Una notte di controlli intensi per i Carabinieri della Stazione di Comacchio. Durante la notte, i militari sono intervenuti sulla Statale 309 Romea dopo una segnalazione di guida irregolare. A richiamare l’attenzione è stato un finanziere di un’altra regione che ha notato un’auto procedere a zigzag e ha allertato il 112.
L’intervento dei Carabinieri e l’arresto della donna
L’auto è stata intercettata e fermata dai Carabinieri nel territorio di Comacchio. A bordo, in qualità di passeggera, si trovava una 39enne residente in un’altra provincia. Durante le operazioni di identificazione, la donna avrebbe fornito false generalità nel tentativo di nascondere la propria identità reale. Per questo è stata arrestata in flagranza con l’accusa di aver fornito false attestazioni sulla propria identità a un pubblico ufficiale.
Al termine delle formalità di rito, su disposizione del pubblico ministero di turno della Procura di Ferrara la donna è stata rimessa in libertà in attesa della prosecuzione dell’iter processuale. L’operazione rientra nell’ambito dei controlli straordinari del territorio predisposti dai Carabinieri lungo le principali arterie stradali del litorale, con particolare attenzione alla sicurezza della circolazione.

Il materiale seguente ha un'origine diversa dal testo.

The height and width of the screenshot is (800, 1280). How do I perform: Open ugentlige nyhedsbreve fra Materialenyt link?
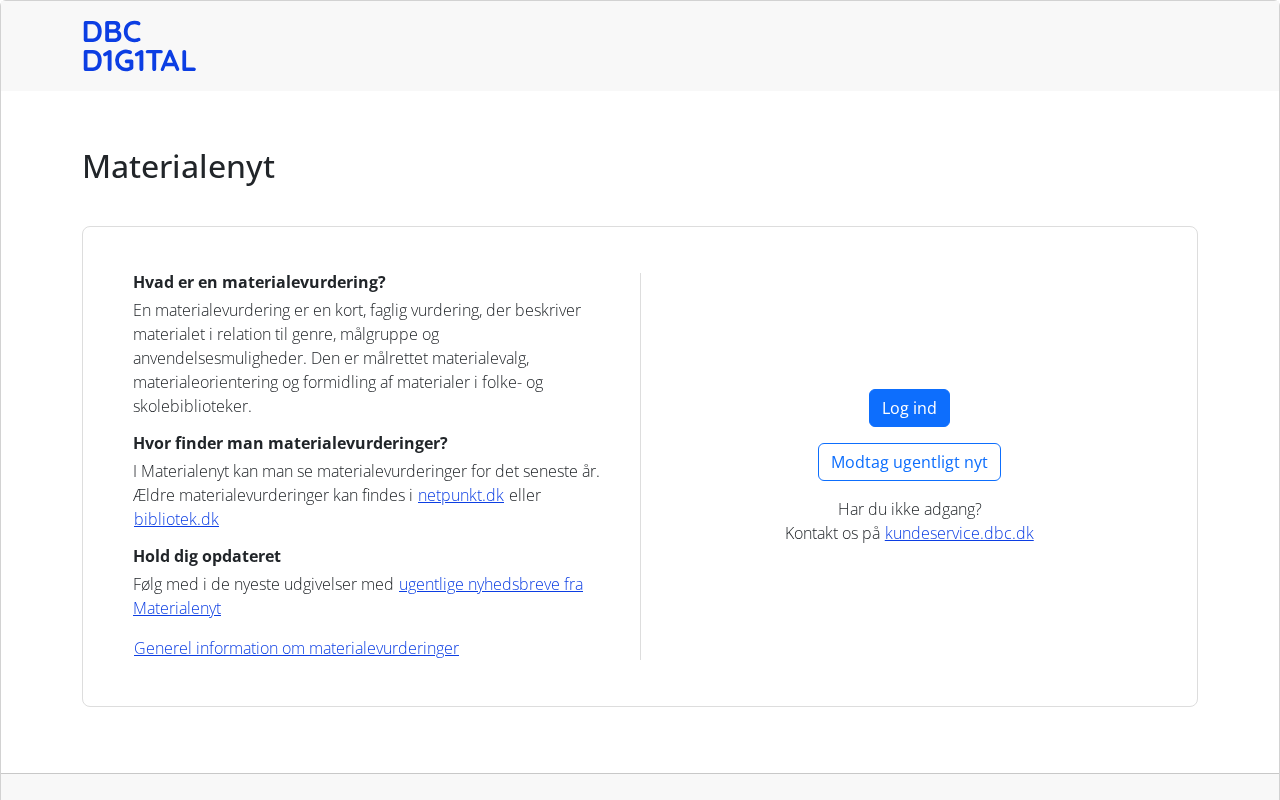tap(490, 584)
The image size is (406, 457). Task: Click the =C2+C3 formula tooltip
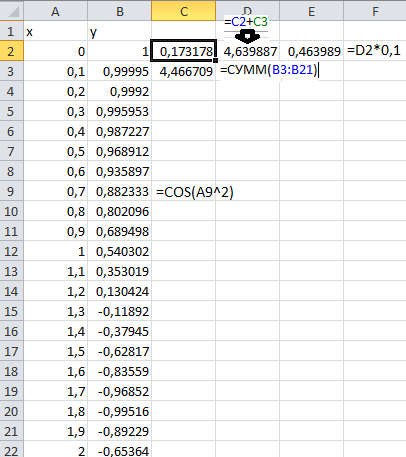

La denuncia al conducente e le conseguenze
Nei confronti del conducente, un 31enne residente nel Ravennate è scattata una denuncia a piede libero. L’uomo, sottoposto al controllo dopo la segnalazione della guida pericolosa, si sarebbe rifiutato di sottoporsi agli accertamenti previsti per verificare l’eventuale presenza di alcol nel sangue. Il rifiuto dell’alcoltest comporta le conseguenze previste dal Codice della strada.
Nei suoi confronti i Carabinieri hanno proceduto al ritiro immediato della patente di guida mentre l’automobile è stata recuperata e affidata al servizio di soccorso stradale. L’intervento dei Carabinieri ha evidenziato ancora una volta l’importanza dei controlli straordinari per garantire la sicurezza sulle strade.